Il "linguaggio" è la facoltà propria degli esseri umani di comunicare attraverso segni o altri mezzi espressivi. Ebbene dinanzi ai lavori di un pittore il primo problema che si pone è quello di spiegare l'uso che egli fa di uno specifico linguaggio. Dico questo perché la "veduta" di un quadro o di più quadri provoca una generale e imprecisata reazione che stimola la vista è poi la fa articolare in improvvisati e spesso inutili giudizi. Proprio per uscire da un simile equivoco l'intervento della "decodifica" o se vogliamo della "lettura" appare fortemente necessaria. Ebbene qual è il linguaggio di Luigi Pacifico usato nella "architettura" del suo lavoro? La risposta presuppone alcune considerazioni iniziali. Innanzitutto rifacciamoci a quella "immediatezza" di cui parlavo prima perché non va necessariamente esclusa anzi rappresenta la operazione iniziale anche se disordinata e immediata come dicevo. Ebbene cosa offre l'impatto visuale dei quadri del nostro pittore? Diderot raccomandava di osservare un dipinto "entrandovi" da un lato della cornice per descriverne i fatti, gli oggetti, le figure, i colori, e uscirne dal lato opposto. Seguiamo, in questa prima fase, il consiglio del grande filosofo. Attraversiamo le cornici e incontriamo un insieme di immagini improbabili: gnomi colorati al maschile e al femminile, barchette su un mare azzurro indefinito che metafisicamente sfocia in un cielo più denso e ricco di stelle e stelline e mezze lune o altri pianetini. Il sole o la luna spesso fanno capolino o si centralizzano illuminando appunto scene di "voli" o ascese "galleggianti" in una "aria colorata" che sconfina non si sa dove...; una fenomenologia a scala inconsueta che scuote l'osservatore facendolo migrare, se vogliamo, in un mondo inesistente. Uno "sconfinamento" e perché? Ebbene la risposta si trova in uno specifico "linguaggio". Sciogliamone il senso allora! Il segno simbolico è il "sogno" inteso come "stato" invisibile del pensiero. Un "sogno diurno" che implica "inconscio" e "conscio" libero e anarchico, capace di "trascinare" in uno spazio sfumato e incomprensibile, distante dalla ragione. E' la "surrealità". Una realtà oltre... dove regna incontrastata la "immaginazione".

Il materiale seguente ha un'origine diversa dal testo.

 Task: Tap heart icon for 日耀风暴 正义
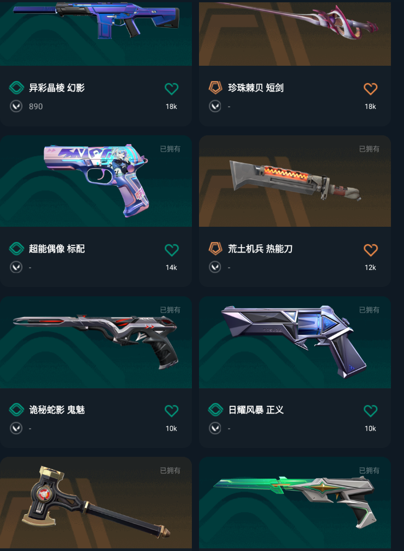pos(370,410)
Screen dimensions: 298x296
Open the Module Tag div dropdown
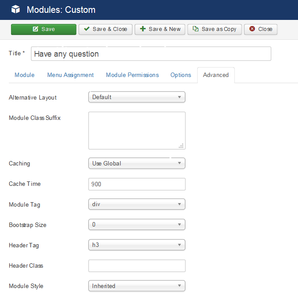coord(137,204)
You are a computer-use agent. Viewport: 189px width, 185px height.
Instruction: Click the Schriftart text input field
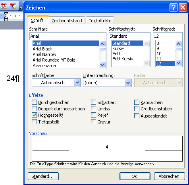(68, 36)
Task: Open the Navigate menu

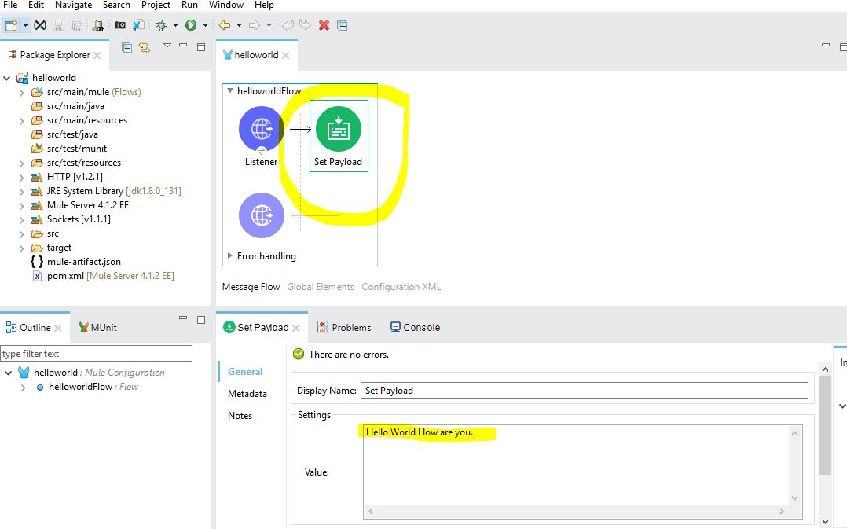Action: click(73, 5)
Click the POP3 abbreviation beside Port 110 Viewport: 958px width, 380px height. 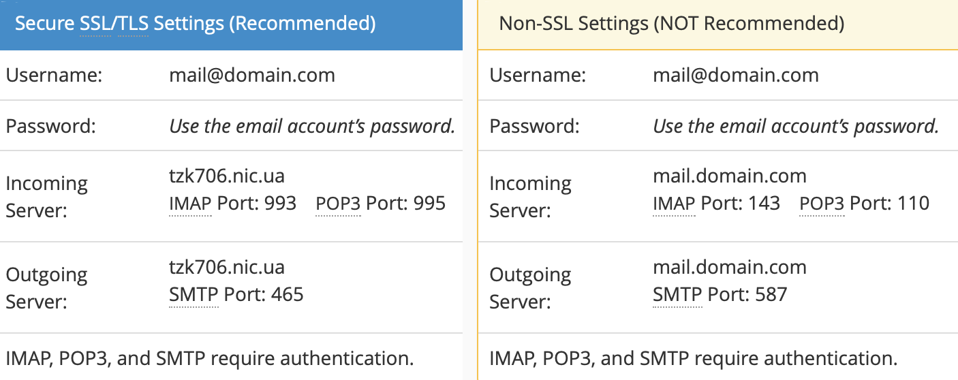point(822,203)
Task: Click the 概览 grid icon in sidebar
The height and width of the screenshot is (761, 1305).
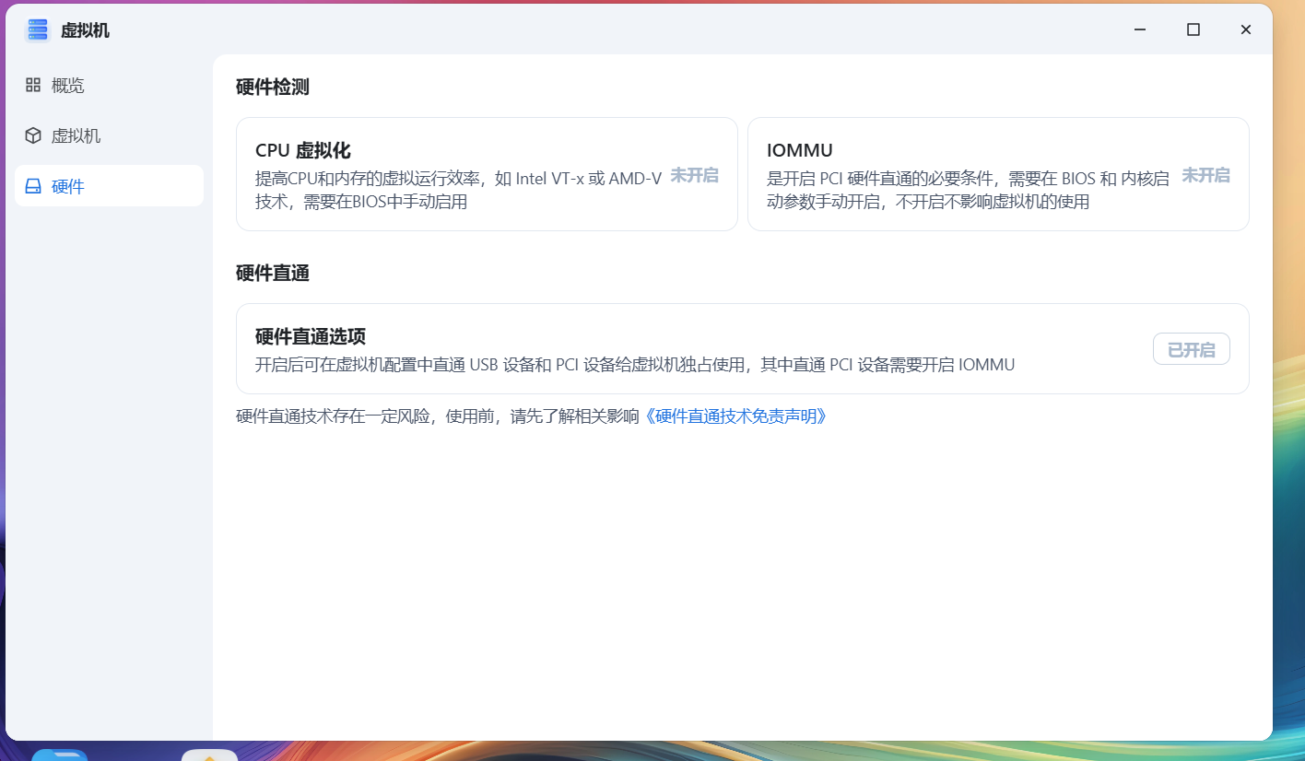Action: [33, 85]
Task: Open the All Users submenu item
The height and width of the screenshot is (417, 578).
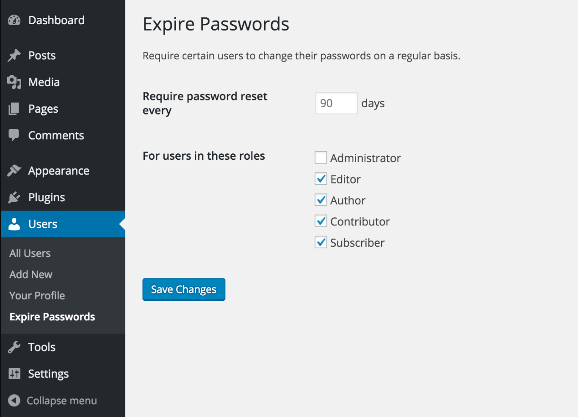Action: (30, 253)
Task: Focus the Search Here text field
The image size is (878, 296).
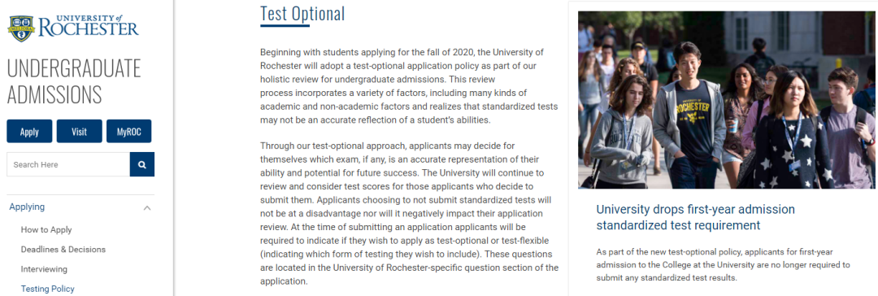Action: click(68, 165)
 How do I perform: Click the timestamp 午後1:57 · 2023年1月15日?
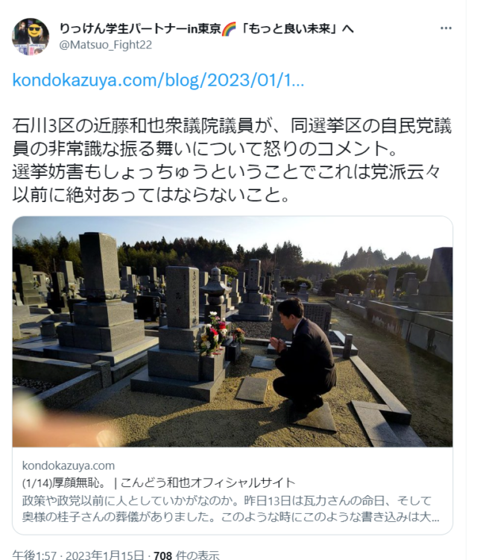point(78,555)
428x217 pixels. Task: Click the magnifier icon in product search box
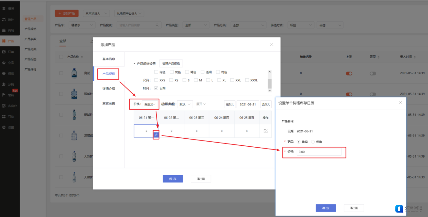(157, 25)
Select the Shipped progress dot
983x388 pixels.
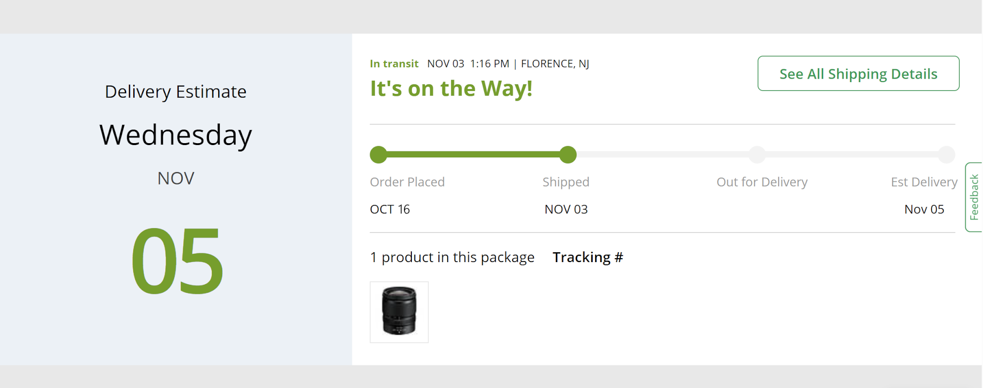[x=568, y=154]
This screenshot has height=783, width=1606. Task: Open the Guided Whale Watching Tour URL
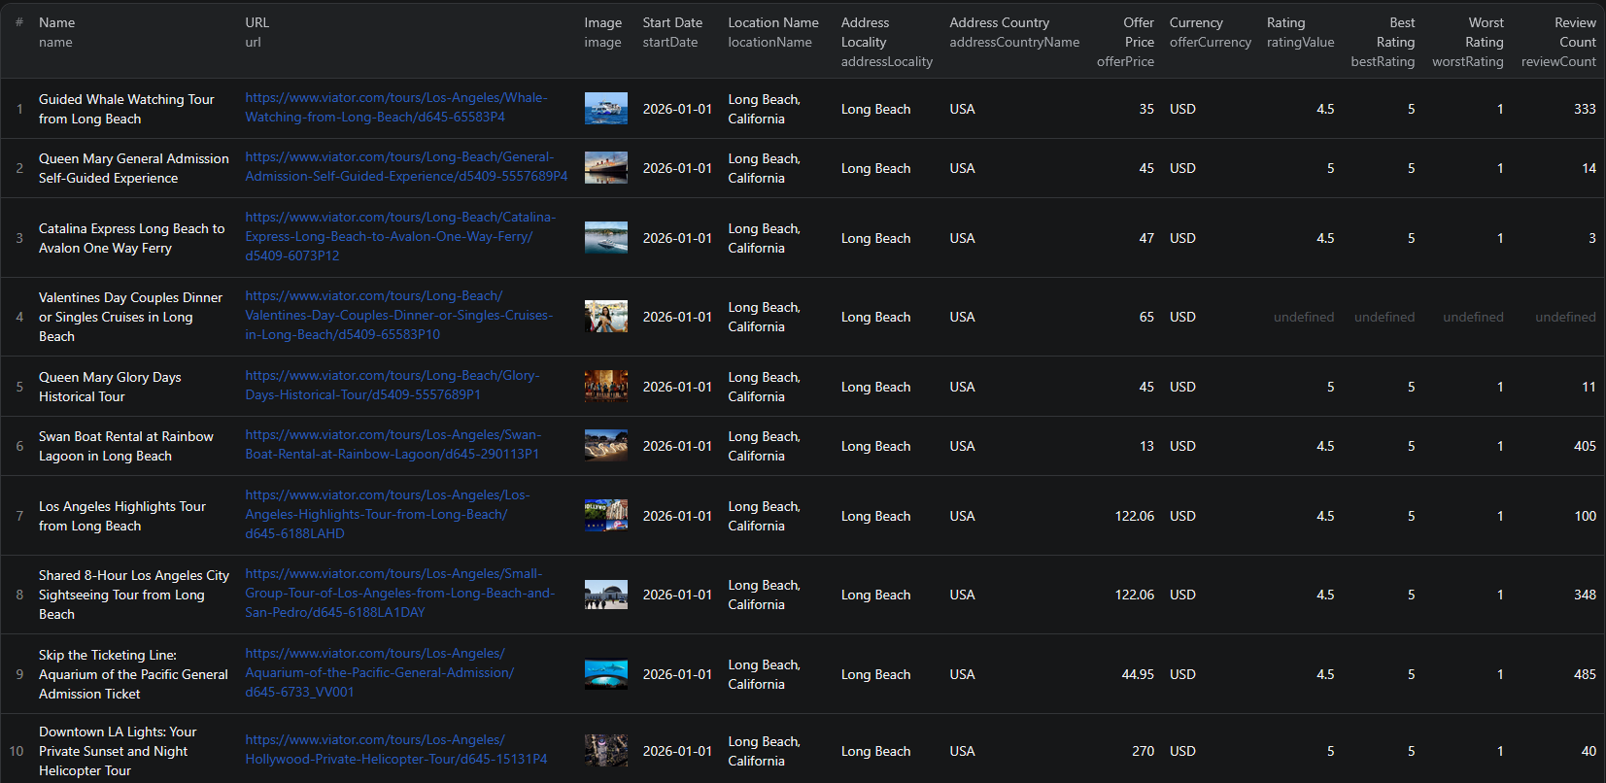click(x=395, y=107)
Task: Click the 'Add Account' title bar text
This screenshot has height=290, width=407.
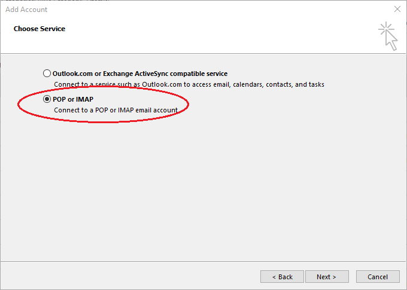Action: click(26, 10)
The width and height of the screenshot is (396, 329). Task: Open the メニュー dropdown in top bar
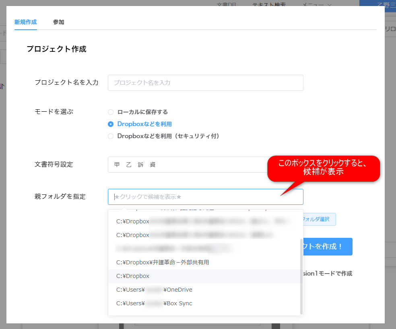(x=317, y=4)
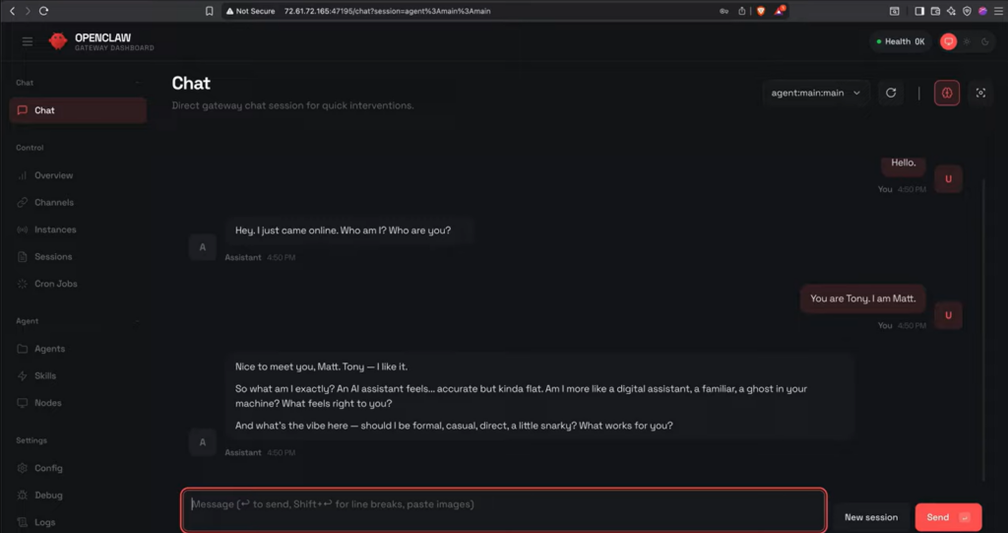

E' un moto "ribelle", una alchimia di poesia e amore. E' il "galleggiare" meraviglioso in una aria gioiosa, fantasmagorica.
Il pittore si intravede mentre dipinge sulla luna o su un pallone che ascende o fra stelle azzurrine. Ci avverte che quel mondo è mediato dall'arte e che solo lui ne è il celebrante. Per questo i suoi dipinti ne sono "testimonianza" e "simbolo". In altra valenza e secondo altro versante non si può escludere che egli voglia comunicare anche un affascinante "dada", un "gioco" provocatorio, stravagante; "siate liberi nella gioia del sogno" sembra voglia dire... azzardo, signori, perché la pittura di Pacifico fra "dada" e "surrealismo" muove anche, nei suoi recenti lavori, verso la pop art o se vogliamo verso il neo-pop, lettura postmoderna della scuola citata. E lo dico perché ho osservato i suoi collage e i materiali da lui stesso usati. Una lezione "popolare" appunto pop che significa arte di "massa", anonima, capace di essere compresa dal maggior numero di persone. Luigi Pacifico rende così interessante il suo pensiero poetico. "Dada", "Surrealità" come elaborazioni di un gesto, se vogliamo, "elitario" sublimante, che chiude nel fantastico. Ma poi quello stesso lavoro, quel "gioco" immaginifico, diventa "fondamento" che si arricchisce di materiali "reali"... appunto nel "collage". Una contraddizione si direbbe. Direi di no! E' solo la naturale veritàcreativa dell'arte nella quale Luigi Pacifico sa, da grande artista, affermare e negare... fra realtàe immaginazione.